Von Redaktion NÖN.at. Erstellt am 26. Januar 2021 (17:23)

Ein Nachbar bemerkte kurz nach 13 Uhr den Brand und setzte den Notruf ab. Dabei wies er darauf hin, dass eine erhöhte Brandlast durch diversen Unrat besteht und es war noch unklar, ob sich Personen im Gebäude befinden. Deshalb wurde von der Landeswarnzentrale der Feuerwehr die Alarmstufe „B3 – Wohnhausbrand“ ausgelöst.

Der Nachbar versuchte noch, mit mehreren Feuerlöschern die Brandausbreitung zu verhindern.

Die Freiwillige Feuerwehr Breitenwaida traf unter Einsatzleiter Günther Gruber wenige Minuten später ein und führte umgehend einen Löschangriff durch. Der erste Atemschutztrupp konnte sich im Innenbereich rasch orientieren und keine Personen mehr vorfinden. Der Brandherd im Bereich der Küche wurde rasch abgelöscht, gleichzeitig wurde noch ein weiteres Löschrohr im Außenbereich vorgenommen. Zusätzlich führte ein Atemschutztrupp weitere Löschmaßnahmen im Bereich des Dachstuhls durch, hier wäre es sonst nur wenige Minuten später zu einem verheerenden Brand gekommen.

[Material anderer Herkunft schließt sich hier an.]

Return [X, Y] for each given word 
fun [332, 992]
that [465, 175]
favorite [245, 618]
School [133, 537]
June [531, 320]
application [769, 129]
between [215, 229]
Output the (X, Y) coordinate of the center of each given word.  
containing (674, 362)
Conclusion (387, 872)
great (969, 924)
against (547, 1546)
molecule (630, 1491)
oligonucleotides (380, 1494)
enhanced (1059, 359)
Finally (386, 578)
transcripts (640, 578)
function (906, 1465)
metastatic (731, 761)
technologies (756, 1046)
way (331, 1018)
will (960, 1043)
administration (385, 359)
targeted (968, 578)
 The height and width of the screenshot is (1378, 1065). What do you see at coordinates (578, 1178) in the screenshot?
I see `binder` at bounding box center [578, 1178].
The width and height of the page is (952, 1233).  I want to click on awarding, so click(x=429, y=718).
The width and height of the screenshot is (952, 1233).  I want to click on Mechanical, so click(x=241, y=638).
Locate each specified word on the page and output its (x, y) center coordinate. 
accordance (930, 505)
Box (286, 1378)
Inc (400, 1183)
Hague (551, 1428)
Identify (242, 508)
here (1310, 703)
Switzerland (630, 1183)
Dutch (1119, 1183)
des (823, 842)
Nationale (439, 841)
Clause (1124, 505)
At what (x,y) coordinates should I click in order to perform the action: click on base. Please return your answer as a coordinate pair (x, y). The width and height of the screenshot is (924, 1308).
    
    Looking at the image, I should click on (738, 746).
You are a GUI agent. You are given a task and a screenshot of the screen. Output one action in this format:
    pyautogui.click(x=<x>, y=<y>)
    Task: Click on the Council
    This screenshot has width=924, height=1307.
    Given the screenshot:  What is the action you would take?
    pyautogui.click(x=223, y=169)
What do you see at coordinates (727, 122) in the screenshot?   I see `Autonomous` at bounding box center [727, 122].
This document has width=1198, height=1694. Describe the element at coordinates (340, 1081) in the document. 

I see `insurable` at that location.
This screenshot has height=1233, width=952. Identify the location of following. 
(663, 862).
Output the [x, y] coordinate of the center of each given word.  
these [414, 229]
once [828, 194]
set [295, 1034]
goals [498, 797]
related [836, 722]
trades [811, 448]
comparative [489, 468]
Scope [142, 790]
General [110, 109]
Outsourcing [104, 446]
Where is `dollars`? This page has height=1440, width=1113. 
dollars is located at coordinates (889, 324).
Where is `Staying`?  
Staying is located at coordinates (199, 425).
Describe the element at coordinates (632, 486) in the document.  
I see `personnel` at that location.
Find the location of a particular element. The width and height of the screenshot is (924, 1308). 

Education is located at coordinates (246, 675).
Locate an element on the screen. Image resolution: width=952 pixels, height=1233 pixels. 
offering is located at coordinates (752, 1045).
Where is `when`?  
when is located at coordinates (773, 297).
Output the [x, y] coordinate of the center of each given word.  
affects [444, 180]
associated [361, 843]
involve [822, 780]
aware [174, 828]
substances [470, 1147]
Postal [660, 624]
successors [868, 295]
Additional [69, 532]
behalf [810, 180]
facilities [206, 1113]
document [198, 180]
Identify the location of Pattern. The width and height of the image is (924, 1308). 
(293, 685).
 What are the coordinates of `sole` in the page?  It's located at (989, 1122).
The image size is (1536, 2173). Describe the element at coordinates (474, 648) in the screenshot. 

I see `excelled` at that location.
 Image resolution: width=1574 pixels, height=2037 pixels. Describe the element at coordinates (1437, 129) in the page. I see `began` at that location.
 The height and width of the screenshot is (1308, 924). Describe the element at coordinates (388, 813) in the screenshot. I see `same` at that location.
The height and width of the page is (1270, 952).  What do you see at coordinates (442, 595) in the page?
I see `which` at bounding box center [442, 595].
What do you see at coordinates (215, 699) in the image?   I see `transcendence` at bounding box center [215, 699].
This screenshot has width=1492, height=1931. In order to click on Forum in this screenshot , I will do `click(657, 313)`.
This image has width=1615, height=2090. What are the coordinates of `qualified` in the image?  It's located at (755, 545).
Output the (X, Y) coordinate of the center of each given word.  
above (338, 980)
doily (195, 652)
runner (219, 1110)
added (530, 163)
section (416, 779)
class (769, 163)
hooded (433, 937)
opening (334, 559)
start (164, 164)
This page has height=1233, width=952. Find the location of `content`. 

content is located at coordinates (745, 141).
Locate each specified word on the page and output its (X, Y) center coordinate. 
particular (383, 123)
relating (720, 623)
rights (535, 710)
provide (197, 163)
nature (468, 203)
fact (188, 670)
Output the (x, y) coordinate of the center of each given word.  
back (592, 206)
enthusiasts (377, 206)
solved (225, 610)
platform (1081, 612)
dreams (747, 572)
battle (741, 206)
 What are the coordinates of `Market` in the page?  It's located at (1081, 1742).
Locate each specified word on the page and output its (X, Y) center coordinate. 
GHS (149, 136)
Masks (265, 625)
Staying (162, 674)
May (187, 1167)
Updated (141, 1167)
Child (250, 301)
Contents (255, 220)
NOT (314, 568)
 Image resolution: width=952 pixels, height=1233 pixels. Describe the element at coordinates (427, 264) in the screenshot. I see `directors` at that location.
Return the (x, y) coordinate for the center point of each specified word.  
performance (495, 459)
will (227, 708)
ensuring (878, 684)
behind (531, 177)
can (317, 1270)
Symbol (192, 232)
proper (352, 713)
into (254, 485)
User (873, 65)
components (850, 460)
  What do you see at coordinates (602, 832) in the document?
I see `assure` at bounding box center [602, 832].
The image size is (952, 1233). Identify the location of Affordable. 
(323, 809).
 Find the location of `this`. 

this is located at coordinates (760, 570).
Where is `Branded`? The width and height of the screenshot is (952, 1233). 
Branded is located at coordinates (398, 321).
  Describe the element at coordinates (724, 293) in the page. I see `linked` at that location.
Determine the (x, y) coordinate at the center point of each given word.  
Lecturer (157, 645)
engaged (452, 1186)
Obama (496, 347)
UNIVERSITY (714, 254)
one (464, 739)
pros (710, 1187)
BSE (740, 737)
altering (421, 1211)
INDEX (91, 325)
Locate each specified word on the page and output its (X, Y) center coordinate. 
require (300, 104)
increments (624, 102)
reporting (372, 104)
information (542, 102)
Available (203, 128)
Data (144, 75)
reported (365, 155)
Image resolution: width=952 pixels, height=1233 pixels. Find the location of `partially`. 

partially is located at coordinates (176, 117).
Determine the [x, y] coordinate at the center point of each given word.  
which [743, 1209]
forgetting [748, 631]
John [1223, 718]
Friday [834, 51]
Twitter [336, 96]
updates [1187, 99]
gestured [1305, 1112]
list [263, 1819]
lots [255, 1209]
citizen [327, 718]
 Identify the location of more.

Zwei Hochleistungslüfter wurden in Stellung gebracht und damit war das Gebäude nach wenigen Minuten rauchfrei.

Insgesamt waren 76 FF-Mitglieder aus acht Feuerwehren, zwei Fahrzeuge des Roten Kreuzes und die Polizei im Einsatz. Die Bewohnerin wurde mit leichten Verletzungen ins Krankenhaus gebracht.